* **Data supplied**
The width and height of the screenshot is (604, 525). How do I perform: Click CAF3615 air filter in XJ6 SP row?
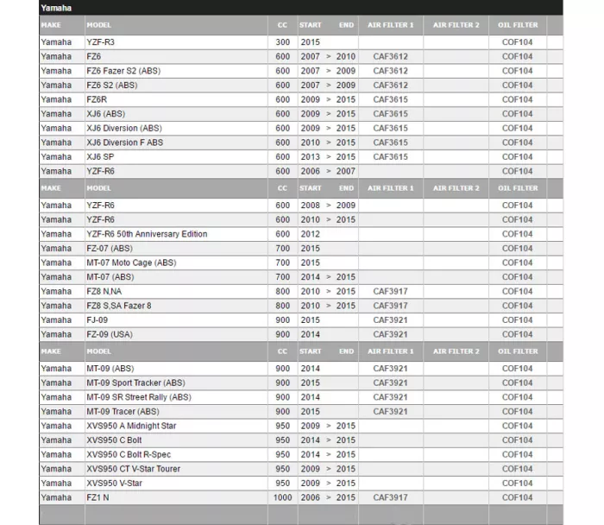pos(390,157)
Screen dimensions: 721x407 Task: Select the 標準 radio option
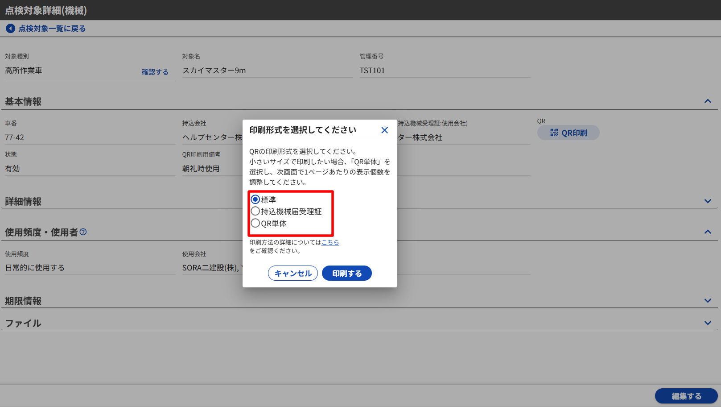pyautogui.click(x=255, y=199)
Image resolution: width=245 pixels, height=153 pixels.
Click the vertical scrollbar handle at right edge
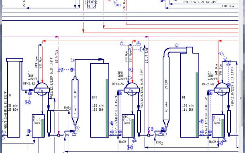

* **Work instructions**
In transcribing the listing, keep each word as it is and drop the pictures.

* **Solution for this task**
The width and height of the screenshot is (604, 525). How do I perform: Click CAF3615 air filter in XJ6 SP row?
pos(390,157)
Screen dimensions: 721x407 Task: Select the 標準 radio option
pyautogui.click(x=255, y=199)
Image resolution: width=245 pixels, height=153 pixels.
Click the vertical scrollbar handle at right edge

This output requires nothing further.